■ DIRECTIONS FOR THIS TASK
Write out everything from the start of the material down to the line containing "center [594, 302].", both ends included, character for character. Leave the pictures out of your answer.

=== Begin Enclosure ===

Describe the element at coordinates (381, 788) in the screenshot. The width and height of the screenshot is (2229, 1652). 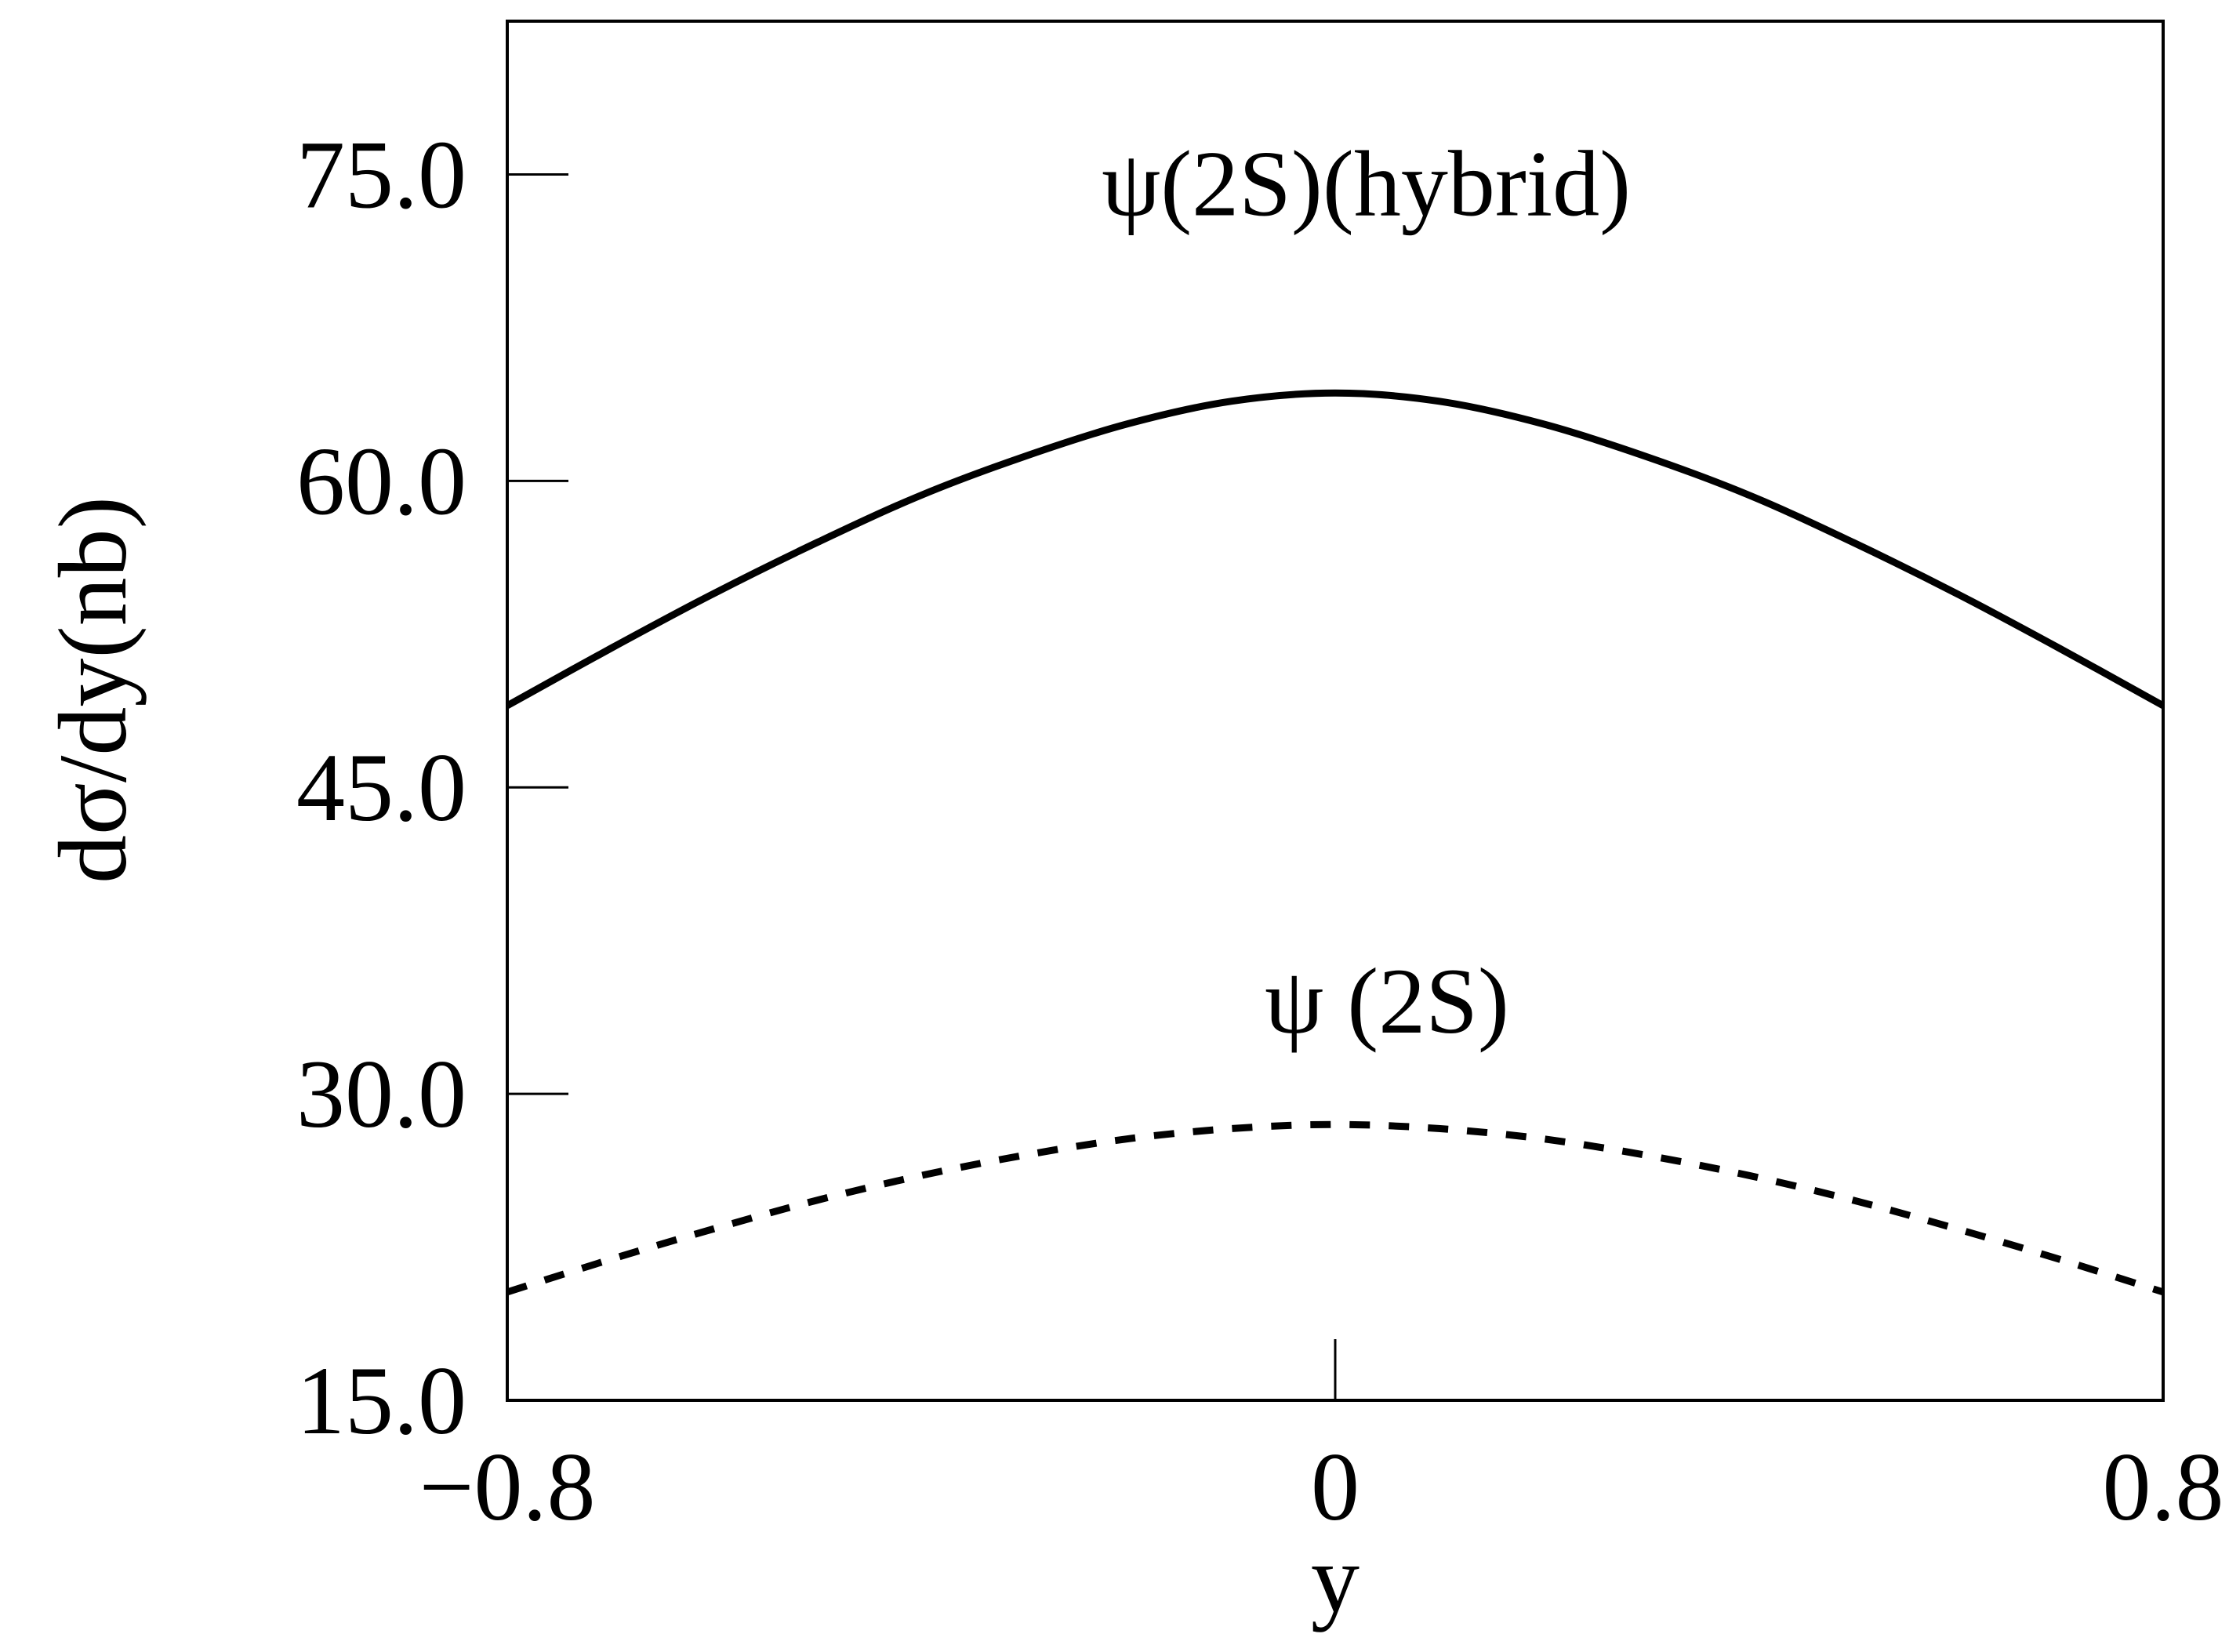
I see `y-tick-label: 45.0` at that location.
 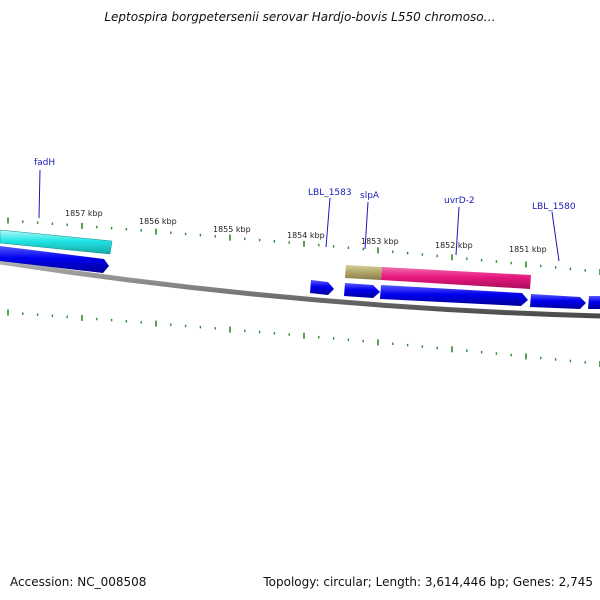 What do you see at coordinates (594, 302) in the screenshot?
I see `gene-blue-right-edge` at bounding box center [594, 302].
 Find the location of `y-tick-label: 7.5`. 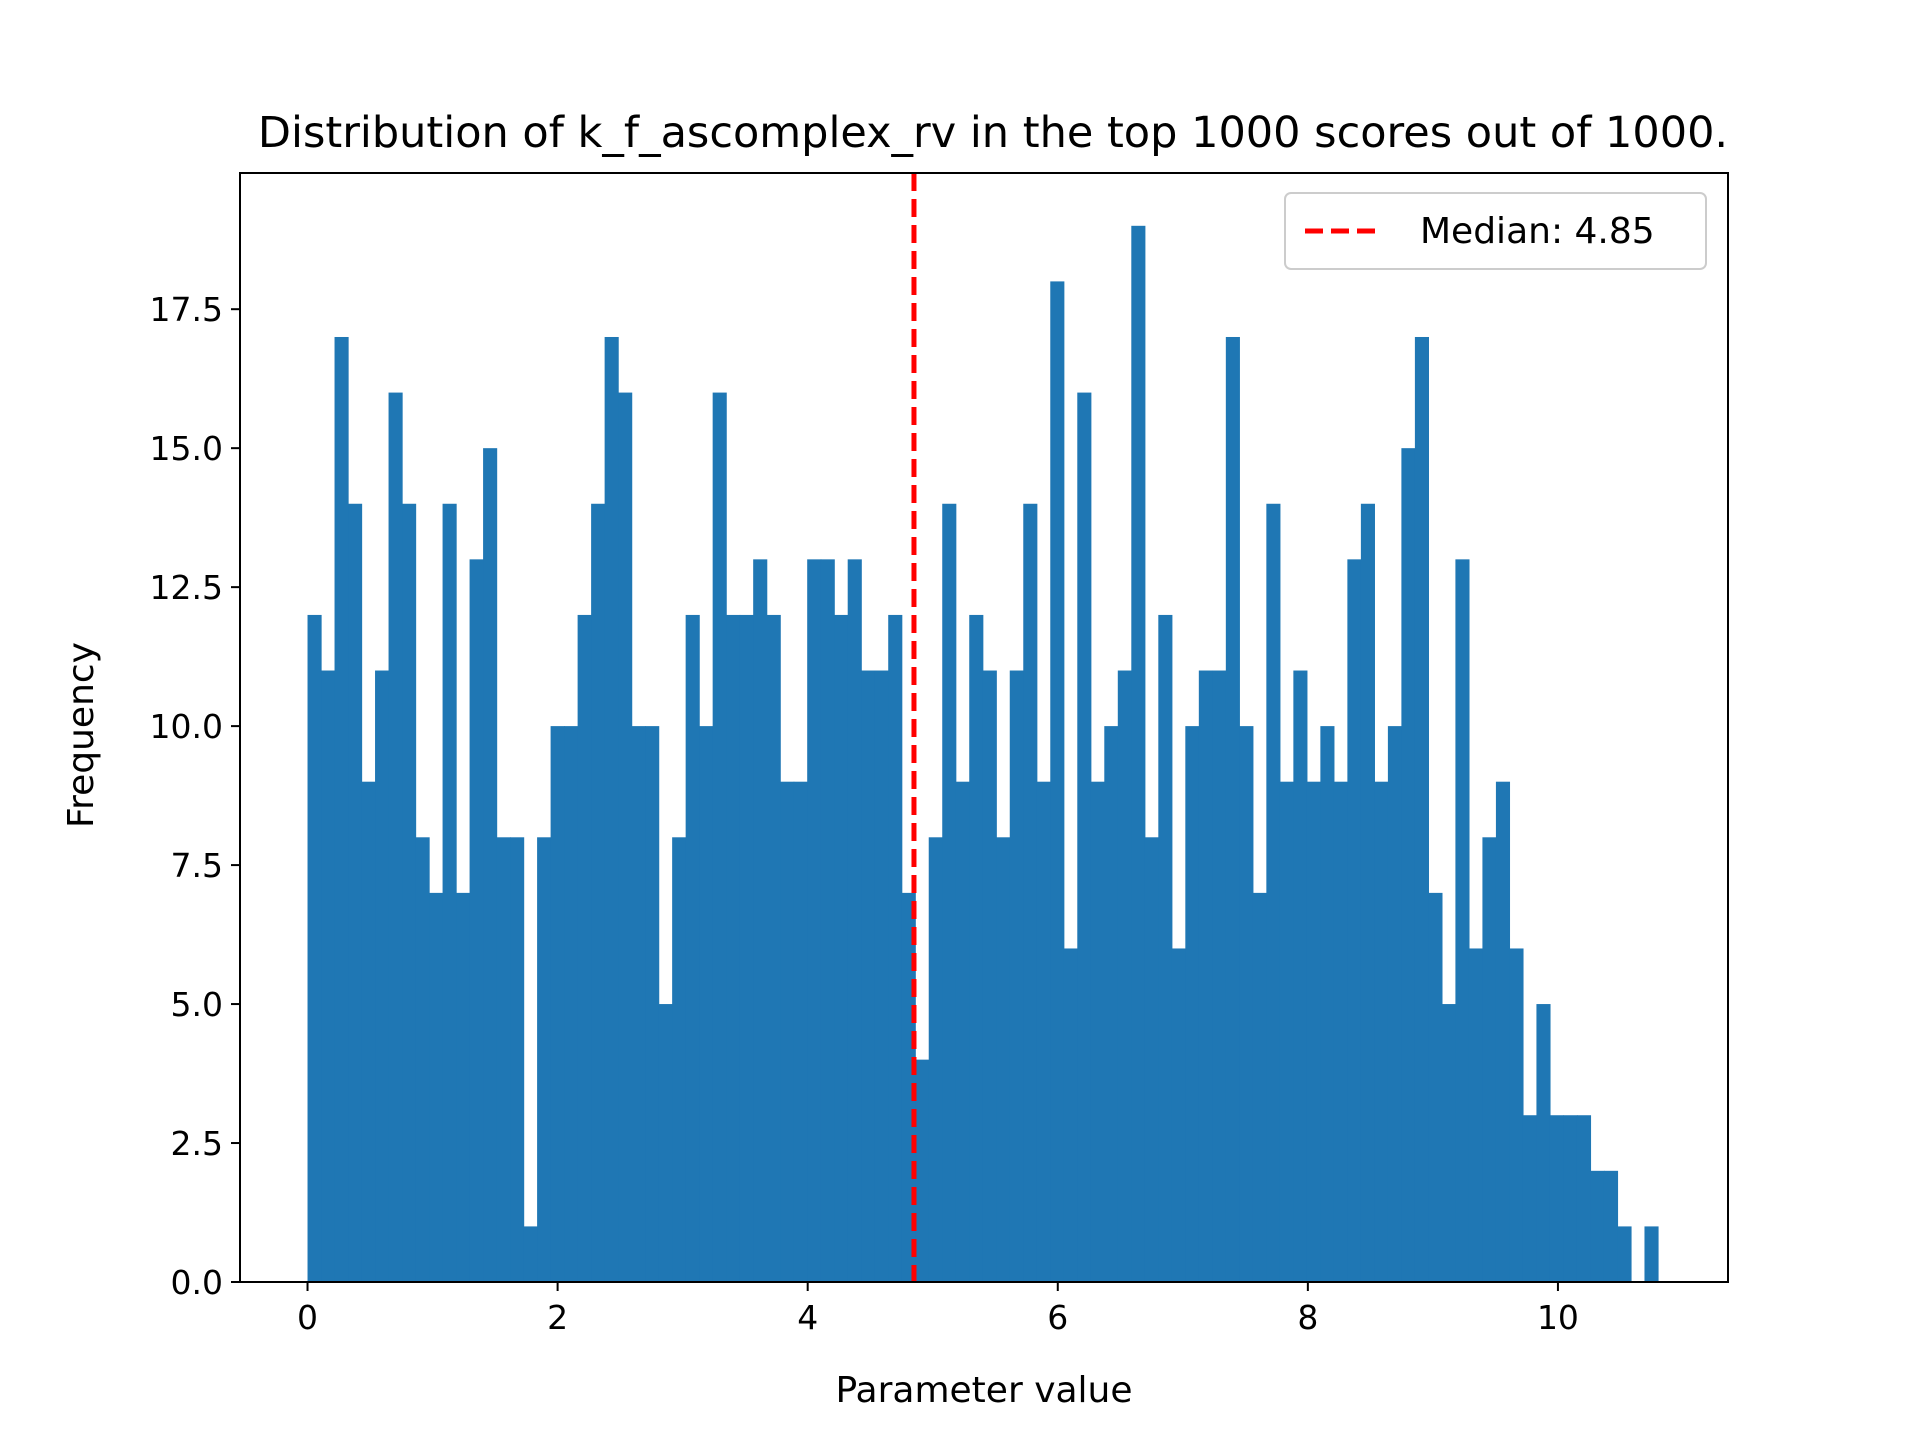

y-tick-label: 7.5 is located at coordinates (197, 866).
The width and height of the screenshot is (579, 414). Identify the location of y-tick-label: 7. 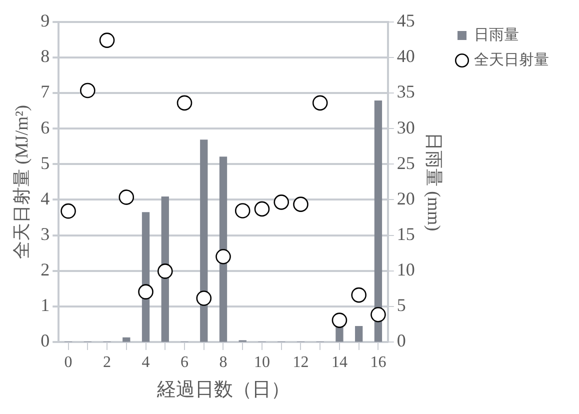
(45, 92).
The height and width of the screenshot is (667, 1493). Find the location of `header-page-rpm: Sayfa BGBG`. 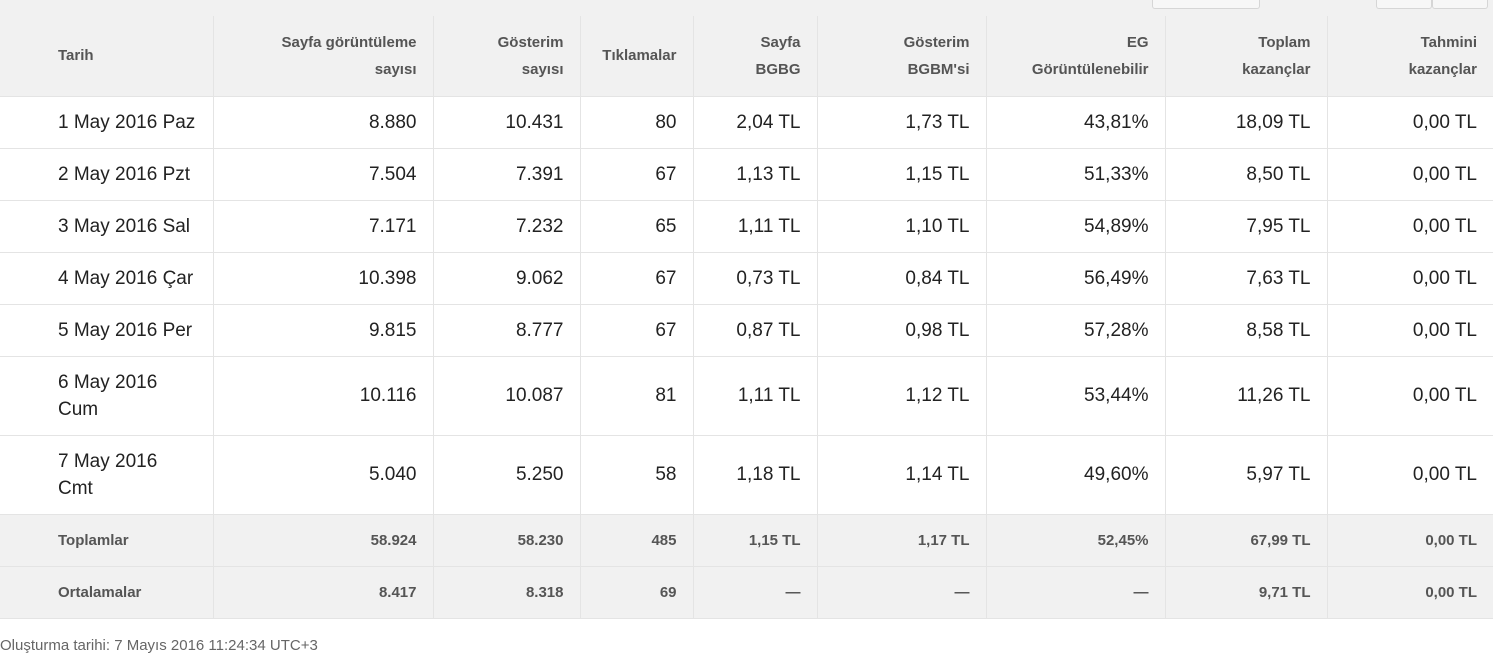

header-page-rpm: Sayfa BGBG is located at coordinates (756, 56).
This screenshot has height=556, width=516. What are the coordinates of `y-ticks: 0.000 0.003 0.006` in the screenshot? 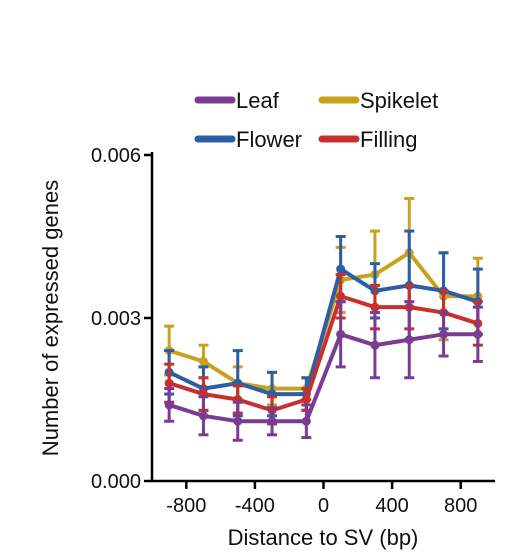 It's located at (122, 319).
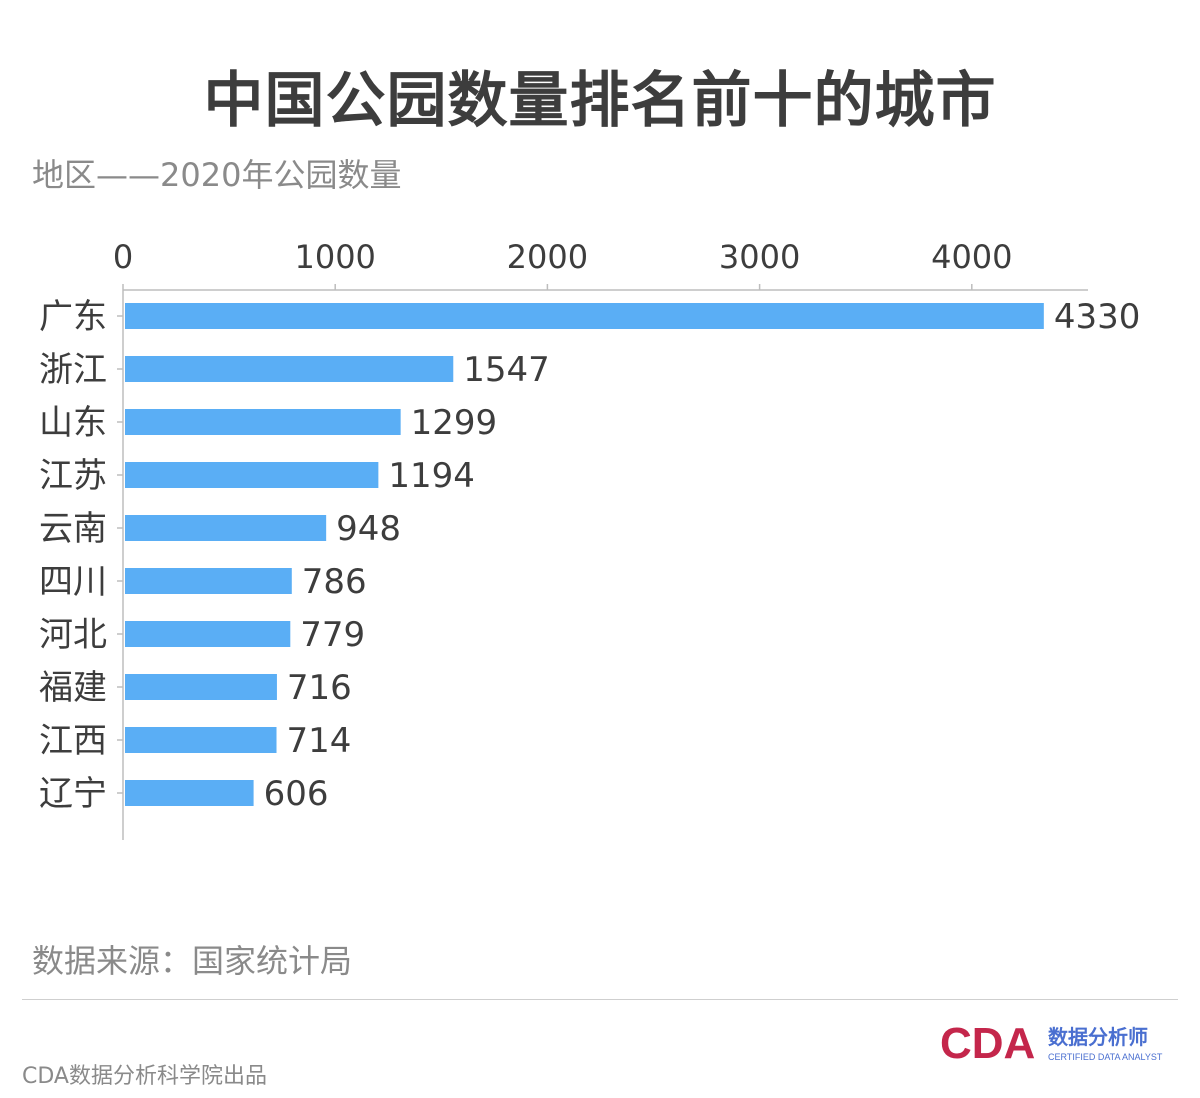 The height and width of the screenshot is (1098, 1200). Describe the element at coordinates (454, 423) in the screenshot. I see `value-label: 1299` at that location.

=== End Enclosure ===

■ FINISHED TASK
Describe the element at coordinates (381, 788) in the screenshot. The width and height of the screenshot is (2229, 1652). 
I see `y-tick-label: 45.0` at that location.
  What do you see at coordinates (594, 302) in the screenshot?
I see `gene-blue-right-edge` at bounding box center [594, 302].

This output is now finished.